“怎的?不信?”
面露嘲讽,古奇看着石桌旁的贺锦帝和刘衡忍不住勾了勾唇角。
一脸淡定地走到这悬崖边,两根指头轻轻勾起,上面赫然是岳燕然最爱的那件长衫上的碎布。
“话说这镇北侯当真是个情种,都到了那种境地,居然还在护着他身上那件破衣裳。”
话音刚落,莫说是刘衡,就连一旁的贺锦帝,脸色也是瞬间变得极寒。
“你们把他逼下了悬崖。”
不是疑问句,这笃定的口气让古奇脸上忍不住浮起了一抹喜色。
“是啊,他害了我妹妹,难道不该死吗?”
一脸嫌弃地将这布片丢下去,那般轻飘飘的眼神,像是透过这布片再看岳燕然。
“你有证据吗?”
将一旁贺锦帝起身的动作压下,刘衡声音隐藏着怒气,眼底却是一脸淡定。
“证据?我们西境人同岳燕然之间的恩怨不是证据?众人都看见当初进客栈送糖葫芦那小孩儿进了他镇北侯府,这也不是证据?”
一句一向前,古奇一步步靠近方才说话的刘衡,眼底的恶狠难以掩藏。
冲众人不备掐住他的咽喉,唇中溢出一串嘲讽的笑声。
“不对,若说有错,你整个刘府都是逃不掉的。
你们不是想知道刘慧冉那女人被绑时经历了什么吗?不错,你们能想的,我们都做过,还不止一个人。”

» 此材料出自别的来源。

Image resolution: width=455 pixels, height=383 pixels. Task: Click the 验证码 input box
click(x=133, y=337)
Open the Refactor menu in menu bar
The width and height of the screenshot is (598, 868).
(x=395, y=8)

闻言,就连向来恭敬谦和,忍耐力极佳的刘衡也忍不住要冲古奇动手。
奈何从政多年,心中还有残存的理智。
目光扫过满脸怒意的刘衡,和一旁的中原士兵,古奇笑了,笑得极尽张扬。
“看看我身旁这群勇士,他们可都是参与者呢。”
话音刚落,这亭下的西北人脸上个个都露出了垂涎的笑容。
那般露骨的模样,纵使是一些不知事情原委的侍卫,也大致猜出了始末。
古奇叹了口气,一脸满意地看着这周围众人。
手中的匕首泛着寒意,绕过刘衡的脖颈,用刀背将他的下巴抬起。
用只有两人能听到的声音,在他耳旁说道:
“奥,我忘了告诉你。你女儿,滋味很好。”
霎时间血气上涌,刘衡一张满布皱纹的脸瞬间涨得通红。
抓住古奇手腕的手瞬间攥成拳头,不顾及一旁高达百仞的悬崖,同古奇扭打起来。
拳拳生风,虽然已经接近苍老,但刘衡落下的每一拳,都是死手。
一拳将古奇打翻在地,刘衡双眸通红,气息急促而灼人。
“我打死你们这群渣滓。”
一拳接着一拳落在古奇的身上,像是丧失理智的野兽。
一旁准备过来帮忙的西境人被贺锦帝带过来的军士拦住,看着原本尊贵的王子被刘衡揍的浑身鲜血,满是泥垢。
所有人都沉浸在刘衡的凶残里,包括贺锦帝。
也许盛怒下的人,攻击值会陡增。
也许一个父亲在面对女儿被羞辱这样的境地时,攻击值会陡增。
也许越是刘衡这样从小生长在军营里,却常年压抑着的人,攻击值更容易陡增。
此刻的刘衡,比如今贺朝军营里,最勇猛的将士更凶猛几分。